From 2007 to 2017, the focus was on the implementation of the poverty reduction programs (Economic Development and Poverty Reduction Strategy – EDPRS 1 and 2). Since 2017, the government has been following the follow-up program, The National Strategy for Transformation (NST). Important economic policy goals include the promotion of foreign and domestic investments, among other things by expanding the infrastructure, capitalizing the rural economy. A land reform law passed in 2005 is intended to provide more incentives for domestic investments than in the system of “customer ownership”, since extensive land registration has now taken place and is verifiable – land titles are systematically acquired. The aim is also to increase and diversify exports. The government is trying to promote alternative “cash crops” such as flowers or fruit. Tea and coffee production is also to be intensified. Remittances from the Rwandan diaspora are another source of investment.
Rwanda’s location in the middle of a region with over 140 million residents makes the country potentially a strategic starting point from which one has access to a significant regional market. The government has set itself the goal of making Kigali an important “hub” in the region. Extensive investments are in line with this goal in the transport sector. The existing road network has been or is currently being rehabilitated and expanded. The major construction project to extend the railway line from Isaka in Tanzania and from Kampala to Rwanda and Burundi are in the planning stages. In the area of air traffic, in addition to the modernization of Kigali Airport, the long-term planned construction of a new international airport in Bugesera – south of the capital – is under construction. Completion is expected in the course of 2020.

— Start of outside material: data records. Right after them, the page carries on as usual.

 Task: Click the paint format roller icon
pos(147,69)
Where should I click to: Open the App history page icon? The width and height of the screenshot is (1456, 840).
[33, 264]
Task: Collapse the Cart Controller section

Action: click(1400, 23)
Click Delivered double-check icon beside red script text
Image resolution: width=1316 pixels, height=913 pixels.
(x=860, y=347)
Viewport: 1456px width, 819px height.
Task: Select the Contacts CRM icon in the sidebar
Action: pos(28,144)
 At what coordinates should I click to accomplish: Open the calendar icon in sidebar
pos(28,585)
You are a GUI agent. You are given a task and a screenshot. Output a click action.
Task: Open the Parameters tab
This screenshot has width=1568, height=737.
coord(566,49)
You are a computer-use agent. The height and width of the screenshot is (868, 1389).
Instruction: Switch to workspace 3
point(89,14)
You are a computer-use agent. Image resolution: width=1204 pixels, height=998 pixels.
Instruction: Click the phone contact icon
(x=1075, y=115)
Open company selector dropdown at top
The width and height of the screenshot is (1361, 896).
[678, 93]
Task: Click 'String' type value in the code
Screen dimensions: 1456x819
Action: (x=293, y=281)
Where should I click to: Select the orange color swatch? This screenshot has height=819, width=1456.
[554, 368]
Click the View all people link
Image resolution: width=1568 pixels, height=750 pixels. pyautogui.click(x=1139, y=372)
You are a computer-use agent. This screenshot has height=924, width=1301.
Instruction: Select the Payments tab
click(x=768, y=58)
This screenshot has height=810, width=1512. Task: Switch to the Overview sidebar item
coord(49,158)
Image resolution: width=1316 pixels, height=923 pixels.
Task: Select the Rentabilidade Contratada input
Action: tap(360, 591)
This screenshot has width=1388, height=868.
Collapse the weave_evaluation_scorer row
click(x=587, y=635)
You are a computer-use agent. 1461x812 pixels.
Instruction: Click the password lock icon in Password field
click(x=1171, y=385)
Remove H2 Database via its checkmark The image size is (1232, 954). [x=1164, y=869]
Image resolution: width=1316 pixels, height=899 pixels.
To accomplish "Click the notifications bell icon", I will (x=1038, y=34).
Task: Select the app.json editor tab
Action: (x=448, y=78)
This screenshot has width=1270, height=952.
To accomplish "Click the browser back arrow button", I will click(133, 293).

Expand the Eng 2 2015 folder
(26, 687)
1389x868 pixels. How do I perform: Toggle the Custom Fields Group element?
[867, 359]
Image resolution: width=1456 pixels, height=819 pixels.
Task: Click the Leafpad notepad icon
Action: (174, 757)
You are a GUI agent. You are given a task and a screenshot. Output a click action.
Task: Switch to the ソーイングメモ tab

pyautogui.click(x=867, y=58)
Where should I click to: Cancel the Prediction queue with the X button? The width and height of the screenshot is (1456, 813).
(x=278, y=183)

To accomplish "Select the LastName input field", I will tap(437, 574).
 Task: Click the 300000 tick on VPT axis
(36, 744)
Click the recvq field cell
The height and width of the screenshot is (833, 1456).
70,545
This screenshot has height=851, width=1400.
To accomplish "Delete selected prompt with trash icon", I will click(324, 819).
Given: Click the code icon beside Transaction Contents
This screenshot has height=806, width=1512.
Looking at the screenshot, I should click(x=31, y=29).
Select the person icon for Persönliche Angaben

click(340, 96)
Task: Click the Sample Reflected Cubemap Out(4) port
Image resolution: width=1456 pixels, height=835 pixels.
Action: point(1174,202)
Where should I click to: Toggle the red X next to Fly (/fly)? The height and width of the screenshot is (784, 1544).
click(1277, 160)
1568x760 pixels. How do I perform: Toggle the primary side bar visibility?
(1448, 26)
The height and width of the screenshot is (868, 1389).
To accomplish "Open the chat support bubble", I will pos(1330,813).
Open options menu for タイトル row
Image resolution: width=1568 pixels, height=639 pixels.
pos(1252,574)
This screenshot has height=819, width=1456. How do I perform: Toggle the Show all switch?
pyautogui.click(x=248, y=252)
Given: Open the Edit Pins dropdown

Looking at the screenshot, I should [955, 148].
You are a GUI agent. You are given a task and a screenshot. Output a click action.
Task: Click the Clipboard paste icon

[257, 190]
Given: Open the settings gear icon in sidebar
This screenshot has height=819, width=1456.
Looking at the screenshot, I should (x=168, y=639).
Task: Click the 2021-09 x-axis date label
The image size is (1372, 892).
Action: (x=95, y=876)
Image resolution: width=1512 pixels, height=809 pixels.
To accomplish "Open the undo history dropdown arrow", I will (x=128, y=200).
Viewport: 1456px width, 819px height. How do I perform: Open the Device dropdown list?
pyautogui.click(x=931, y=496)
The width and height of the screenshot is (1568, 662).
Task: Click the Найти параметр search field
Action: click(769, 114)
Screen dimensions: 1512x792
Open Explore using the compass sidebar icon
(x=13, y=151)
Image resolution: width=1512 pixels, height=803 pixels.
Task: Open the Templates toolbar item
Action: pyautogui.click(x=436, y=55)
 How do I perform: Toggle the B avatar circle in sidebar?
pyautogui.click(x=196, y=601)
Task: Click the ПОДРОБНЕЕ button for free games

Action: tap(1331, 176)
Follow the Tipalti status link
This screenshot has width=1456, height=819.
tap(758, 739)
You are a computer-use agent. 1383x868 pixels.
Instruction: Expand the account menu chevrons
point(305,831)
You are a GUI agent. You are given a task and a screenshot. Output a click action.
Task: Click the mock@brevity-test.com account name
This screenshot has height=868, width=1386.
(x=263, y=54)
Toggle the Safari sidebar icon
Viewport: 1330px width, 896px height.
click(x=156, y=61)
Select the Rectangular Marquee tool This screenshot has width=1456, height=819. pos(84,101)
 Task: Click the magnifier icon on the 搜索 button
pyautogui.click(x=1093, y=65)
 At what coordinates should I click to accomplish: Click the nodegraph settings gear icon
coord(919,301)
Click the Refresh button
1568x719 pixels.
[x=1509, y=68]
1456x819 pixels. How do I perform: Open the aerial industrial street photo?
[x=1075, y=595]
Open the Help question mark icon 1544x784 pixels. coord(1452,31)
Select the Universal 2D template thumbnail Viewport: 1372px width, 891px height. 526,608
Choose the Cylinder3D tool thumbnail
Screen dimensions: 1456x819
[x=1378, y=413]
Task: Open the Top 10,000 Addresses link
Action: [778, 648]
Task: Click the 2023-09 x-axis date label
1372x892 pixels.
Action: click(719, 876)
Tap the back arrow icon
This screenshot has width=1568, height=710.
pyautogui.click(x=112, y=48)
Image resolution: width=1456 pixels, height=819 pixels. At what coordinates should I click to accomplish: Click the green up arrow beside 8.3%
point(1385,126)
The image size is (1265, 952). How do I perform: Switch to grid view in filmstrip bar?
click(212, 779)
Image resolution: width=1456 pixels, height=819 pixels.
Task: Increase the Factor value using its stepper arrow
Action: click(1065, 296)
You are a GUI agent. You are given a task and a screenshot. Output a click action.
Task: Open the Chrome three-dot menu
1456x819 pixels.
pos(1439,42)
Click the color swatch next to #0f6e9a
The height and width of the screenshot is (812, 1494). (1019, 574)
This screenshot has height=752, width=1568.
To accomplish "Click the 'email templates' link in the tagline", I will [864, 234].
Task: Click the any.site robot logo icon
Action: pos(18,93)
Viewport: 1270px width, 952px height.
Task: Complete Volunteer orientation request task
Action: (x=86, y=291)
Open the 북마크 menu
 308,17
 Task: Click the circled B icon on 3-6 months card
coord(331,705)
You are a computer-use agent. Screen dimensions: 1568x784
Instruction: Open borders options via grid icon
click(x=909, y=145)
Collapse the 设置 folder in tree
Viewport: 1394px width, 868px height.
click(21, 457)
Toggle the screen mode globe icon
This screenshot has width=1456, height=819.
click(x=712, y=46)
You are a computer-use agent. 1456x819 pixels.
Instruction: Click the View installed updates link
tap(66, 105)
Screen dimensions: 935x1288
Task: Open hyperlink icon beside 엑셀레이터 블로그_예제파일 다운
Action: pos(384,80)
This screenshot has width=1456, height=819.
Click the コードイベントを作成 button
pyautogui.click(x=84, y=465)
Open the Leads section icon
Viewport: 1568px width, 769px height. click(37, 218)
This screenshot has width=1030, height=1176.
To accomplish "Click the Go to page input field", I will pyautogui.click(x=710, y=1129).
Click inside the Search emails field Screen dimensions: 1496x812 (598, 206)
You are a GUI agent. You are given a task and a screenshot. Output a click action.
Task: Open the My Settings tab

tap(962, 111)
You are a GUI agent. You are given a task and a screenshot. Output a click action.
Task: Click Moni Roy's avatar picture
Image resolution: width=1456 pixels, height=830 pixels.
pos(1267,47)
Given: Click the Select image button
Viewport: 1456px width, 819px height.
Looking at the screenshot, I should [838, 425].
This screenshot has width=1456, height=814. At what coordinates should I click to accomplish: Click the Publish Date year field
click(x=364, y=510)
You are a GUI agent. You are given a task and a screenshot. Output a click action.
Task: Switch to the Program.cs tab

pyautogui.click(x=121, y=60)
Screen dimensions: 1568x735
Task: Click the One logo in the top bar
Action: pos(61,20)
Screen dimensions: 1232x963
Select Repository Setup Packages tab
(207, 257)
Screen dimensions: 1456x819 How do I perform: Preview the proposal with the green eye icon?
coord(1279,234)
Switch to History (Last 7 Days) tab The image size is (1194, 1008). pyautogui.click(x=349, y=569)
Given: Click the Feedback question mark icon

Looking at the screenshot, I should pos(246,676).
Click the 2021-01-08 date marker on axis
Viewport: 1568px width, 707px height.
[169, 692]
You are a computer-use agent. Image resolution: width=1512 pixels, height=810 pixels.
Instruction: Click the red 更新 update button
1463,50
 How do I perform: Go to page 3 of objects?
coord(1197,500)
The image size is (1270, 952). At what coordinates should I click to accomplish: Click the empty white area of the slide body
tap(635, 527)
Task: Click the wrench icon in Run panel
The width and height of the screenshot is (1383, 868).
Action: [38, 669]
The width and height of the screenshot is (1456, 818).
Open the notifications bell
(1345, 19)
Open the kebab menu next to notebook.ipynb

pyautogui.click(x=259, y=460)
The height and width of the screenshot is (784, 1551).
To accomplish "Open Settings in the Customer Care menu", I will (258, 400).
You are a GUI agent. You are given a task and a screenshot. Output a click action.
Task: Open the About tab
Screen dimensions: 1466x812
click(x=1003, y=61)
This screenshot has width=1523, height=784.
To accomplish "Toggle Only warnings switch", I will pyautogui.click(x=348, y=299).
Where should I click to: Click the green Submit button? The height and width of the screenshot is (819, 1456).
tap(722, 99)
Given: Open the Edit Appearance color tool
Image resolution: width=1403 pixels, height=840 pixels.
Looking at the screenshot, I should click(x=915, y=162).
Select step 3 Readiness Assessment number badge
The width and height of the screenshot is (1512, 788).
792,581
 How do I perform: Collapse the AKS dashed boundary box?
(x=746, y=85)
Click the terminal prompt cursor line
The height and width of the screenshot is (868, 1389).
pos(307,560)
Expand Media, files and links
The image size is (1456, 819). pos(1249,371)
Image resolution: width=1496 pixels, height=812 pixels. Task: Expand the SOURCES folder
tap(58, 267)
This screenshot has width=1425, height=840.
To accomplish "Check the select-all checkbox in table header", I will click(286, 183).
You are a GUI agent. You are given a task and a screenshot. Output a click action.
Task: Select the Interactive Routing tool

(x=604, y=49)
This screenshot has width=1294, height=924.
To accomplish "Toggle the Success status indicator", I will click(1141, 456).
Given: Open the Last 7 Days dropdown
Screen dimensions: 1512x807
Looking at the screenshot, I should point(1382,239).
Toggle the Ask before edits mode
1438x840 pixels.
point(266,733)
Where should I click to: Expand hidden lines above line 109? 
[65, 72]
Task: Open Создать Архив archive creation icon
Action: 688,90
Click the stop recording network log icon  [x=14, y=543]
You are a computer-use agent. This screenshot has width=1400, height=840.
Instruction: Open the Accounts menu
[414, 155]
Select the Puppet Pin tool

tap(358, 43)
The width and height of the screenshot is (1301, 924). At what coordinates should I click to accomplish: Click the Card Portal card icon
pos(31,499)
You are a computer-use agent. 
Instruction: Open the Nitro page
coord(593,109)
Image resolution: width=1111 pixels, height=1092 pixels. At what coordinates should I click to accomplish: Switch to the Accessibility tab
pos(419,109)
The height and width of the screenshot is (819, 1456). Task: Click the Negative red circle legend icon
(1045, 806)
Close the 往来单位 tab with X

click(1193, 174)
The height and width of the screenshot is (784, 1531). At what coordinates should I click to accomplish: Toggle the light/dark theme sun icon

Another measure that is intended to strengthen Rwanda’s role as a regional trading center between the markets and ports of East Africa and Eastern Congo or Burundi is the establishment and upcoming expansion of an industrial “Special Economic Zone” (SEZ) near Kigali.
The government’s ongoing, market-oriented reform measures for the economy are also setting the trend. A policy that helps Rwanda to gain special recognition from international donors and partner countries. This shows, among other things, the relatively high ranking in the annual “Doing Business Report”, a report published by the World Bank that analyzes reforms to improve the business climate worldwide. In the current report, Rwanda was ranked 38th out of 190 countries in a global comparison and is second behind Mauritius (13th) on the African continent. The report is a highly regarded indicator and guide for foreign investors.
As in other African countries, the partnership with China plays an important role in Rwanda’s economic development. China’s main interest in Rwanda is not – as is often the case in other countries – in the exploitation of natural resources (minerals and land), but in other activities. Most of the larger infrastructure projects in Rwanda, for example, are carried out by Chinese construction companies, but the otherwise accompanying use of Chinese manpower is restricted by restrictive measures. Furthermore, Chinese companies invest in manufacturing and service industries in addition to retail. China obviously sees the country as a starting point for expanding its presence in the region. China’s long-term investment plans in Rwanda were made clear by the selection of Kigali as one of the three stops by China’s President, Xi Jinping, on his most recent trip to Africa in July 2018.